[Dataset rows]
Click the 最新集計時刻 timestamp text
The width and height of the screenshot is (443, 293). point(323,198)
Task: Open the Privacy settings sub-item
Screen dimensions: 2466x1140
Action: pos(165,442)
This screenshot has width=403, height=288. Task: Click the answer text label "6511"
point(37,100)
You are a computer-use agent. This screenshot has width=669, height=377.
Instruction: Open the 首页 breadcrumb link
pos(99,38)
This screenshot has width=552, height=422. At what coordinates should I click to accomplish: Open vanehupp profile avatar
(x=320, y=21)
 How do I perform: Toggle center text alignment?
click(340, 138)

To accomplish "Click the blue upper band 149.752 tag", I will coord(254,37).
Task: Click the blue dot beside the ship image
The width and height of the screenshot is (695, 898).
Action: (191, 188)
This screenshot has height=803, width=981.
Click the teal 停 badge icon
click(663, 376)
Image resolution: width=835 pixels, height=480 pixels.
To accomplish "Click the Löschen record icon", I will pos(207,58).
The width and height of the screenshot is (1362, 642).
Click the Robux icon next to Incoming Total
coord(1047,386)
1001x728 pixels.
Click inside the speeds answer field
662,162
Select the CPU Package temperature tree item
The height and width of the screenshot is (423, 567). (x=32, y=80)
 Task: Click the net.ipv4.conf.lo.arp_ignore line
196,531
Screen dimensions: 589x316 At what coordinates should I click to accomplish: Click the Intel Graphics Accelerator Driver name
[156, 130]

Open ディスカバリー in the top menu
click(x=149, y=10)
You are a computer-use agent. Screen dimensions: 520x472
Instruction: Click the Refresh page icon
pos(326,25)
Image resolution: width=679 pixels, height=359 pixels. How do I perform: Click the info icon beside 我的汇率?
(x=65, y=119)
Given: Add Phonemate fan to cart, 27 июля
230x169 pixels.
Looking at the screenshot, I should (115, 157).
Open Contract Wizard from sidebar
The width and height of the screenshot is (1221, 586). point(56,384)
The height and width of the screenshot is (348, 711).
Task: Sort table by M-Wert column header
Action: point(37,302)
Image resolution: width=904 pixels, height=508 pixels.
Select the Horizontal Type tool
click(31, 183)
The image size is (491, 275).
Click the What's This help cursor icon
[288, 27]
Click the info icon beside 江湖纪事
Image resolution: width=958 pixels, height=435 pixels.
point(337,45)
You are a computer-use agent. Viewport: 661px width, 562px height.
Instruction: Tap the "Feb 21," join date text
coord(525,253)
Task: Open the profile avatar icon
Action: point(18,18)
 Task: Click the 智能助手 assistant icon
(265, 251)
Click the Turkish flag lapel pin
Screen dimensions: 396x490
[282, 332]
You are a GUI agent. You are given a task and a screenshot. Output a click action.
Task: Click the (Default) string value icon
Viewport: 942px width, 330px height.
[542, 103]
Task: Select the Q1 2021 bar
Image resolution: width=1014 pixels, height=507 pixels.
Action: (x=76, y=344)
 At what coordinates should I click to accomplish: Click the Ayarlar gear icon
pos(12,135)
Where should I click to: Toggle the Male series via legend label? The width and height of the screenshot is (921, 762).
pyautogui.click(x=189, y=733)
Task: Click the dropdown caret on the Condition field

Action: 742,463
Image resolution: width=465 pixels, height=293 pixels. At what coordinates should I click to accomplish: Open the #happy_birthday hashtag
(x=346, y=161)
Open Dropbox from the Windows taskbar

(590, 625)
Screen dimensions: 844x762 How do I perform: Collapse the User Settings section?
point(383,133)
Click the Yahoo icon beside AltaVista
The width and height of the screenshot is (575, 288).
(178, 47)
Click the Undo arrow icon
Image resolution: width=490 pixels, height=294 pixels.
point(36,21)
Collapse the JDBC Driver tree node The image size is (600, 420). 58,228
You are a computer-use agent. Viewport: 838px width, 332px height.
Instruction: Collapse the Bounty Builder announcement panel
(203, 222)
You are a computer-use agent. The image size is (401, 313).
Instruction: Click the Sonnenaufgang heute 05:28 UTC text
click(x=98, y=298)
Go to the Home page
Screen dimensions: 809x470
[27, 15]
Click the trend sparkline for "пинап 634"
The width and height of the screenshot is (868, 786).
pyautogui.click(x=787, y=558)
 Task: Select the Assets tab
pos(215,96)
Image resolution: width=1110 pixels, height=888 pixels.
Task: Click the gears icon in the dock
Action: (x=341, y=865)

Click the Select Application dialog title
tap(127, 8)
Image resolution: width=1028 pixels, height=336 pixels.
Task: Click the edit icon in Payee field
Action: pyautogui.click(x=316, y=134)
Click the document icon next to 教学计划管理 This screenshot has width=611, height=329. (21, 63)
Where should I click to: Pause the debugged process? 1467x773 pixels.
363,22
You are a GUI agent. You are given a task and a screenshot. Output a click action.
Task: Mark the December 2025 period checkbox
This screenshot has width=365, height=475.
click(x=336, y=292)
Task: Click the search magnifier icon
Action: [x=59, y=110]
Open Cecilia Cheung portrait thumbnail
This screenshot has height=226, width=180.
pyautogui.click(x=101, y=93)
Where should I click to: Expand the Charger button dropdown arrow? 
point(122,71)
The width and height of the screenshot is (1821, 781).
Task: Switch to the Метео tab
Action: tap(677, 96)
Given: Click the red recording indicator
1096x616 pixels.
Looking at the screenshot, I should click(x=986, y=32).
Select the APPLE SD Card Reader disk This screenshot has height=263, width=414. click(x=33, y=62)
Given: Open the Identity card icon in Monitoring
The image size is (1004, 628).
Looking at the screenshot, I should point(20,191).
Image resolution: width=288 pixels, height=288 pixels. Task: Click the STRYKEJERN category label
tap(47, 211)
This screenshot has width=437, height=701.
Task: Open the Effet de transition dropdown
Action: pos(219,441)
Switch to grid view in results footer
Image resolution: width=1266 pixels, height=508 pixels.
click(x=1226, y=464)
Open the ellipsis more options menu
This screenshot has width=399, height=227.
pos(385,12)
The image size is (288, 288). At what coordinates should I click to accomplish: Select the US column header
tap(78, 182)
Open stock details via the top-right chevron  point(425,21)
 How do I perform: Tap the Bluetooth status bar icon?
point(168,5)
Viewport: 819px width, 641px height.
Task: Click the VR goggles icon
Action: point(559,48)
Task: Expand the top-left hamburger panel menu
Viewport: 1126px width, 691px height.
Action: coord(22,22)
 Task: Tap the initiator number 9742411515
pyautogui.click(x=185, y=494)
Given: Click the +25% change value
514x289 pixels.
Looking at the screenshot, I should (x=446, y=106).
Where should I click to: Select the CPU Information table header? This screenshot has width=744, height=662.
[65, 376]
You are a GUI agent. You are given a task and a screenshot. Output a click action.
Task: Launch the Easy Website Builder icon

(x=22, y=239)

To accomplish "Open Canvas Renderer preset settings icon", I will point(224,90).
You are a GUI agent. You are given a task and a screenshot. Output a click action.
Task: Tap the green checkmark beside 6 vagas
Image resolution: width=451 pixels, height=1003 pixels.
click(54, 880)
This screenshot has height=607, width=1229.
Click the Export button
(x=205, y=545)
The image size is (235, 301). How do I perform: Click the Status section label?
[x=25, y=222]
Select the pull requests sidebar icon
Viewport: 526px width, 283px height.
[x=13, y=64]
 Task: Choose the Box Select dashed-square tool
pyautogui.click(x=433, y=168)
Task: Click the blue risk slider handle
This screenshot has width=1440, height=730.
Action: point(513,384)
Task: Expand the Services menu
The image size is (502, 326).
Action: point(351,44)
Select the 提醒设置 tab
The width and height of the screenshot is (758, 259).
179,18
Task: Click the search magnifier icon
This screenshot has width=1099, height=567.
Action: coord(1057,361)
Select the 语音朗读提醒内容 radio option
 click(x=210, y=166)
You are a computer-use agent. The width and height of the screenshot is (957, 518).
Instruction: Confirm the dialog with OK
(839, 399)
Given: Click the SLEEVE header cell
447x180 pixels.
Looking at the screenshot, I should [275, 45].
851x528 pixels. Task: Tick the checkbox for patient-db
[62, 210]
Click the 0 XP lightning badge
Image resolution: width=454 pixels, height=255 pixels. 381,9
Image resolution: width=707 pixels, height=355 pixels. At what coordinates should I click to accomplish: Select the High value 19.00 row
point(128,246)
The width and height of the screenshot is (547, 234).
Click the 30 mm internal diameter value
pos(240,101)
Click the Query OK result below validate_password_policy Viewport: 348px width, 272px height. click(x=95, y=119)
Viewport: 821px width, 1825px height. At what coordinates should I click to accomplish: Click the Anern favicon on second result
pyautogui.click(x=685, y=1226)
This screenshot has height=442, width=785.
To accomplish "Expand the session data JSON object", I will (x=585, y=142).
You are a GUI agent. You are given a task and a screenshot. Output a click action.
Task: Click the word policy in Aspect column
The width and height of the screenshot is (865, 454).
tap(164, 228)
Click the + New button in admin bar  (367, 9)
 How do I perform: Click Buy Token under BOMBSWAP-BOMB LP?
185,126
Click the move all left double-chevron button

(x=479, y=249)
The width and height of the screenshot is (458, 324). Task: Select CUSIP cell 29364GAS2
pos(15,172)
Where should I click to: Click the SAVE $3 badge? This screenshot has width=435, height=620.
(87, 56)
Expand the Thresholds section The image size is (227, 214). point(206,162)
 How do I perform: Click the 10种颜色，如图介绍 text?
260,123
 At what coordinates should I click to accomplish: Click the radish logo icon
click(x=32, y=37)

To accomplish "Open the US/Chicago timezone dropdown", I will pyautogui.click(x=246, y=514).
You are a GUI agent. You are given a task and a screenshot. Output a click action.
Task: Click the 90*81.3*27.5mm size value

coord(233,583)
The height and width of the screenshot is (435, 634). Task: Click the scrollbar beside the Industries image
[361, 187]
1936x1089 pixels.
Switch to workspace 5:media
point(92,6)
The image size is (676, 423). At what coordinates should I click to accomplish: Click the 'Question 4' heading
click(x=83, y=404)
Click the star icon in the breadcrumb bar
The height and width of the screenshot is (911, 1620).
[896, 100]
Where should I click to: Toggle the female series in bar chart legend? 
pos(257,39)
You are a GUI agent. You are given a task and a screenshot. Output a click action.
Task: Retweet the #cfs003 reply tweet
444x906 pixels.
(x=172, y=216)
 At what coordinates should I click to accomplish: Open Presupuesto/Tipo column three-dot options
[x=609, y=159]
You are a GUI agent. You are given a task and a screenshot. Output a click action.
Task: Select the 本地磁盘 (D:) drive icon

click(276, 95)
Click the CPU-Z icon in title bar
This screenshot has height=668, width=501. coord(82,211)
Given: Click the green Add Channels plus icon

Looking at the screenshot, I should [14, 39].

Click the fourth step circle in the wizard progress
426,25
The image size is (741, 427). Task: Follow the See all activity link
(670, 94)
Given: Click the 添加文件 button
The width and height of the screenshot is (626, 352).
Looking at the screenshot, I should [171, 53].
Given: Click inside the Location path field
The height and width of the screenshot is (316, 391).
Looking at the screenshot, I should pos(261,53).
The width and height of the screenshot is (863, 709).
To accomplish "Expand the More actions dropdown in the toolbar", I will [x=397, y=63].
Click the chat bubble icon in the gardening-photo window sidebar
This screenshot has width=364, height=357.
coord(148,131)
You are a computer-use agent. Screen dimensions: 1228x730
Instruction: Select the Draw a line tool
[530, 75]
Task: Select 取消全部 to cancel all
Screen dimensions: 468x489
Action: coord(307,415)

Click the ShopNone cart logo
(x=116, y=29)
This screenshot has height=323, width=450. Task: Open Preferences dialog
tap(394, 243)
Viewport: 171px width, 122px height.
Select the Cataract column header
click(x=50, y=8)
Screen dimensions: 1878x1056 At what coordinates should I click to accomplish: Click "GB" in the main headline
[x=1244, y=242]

Set exercise
Can you write out again the stretch of rows from the one containing "Where should I click to: Select" through the one containing "I will point(224,90).", both ends included, keeping the requests unchanged but increasing every coordinate in the answers by 50?

Result of this exercise
Where should I click to: Select the CPU Information table header? This screenshot has width=744, height=662.
[115, 426]
You are a GUI agent. You are given a task and a screenshot. Output a click action.
Task: Launch the Easy Website Builder icon

(x=72, y=289)

To accomplish "Open Canvas Renderer preset settings icon", I will point(274,140).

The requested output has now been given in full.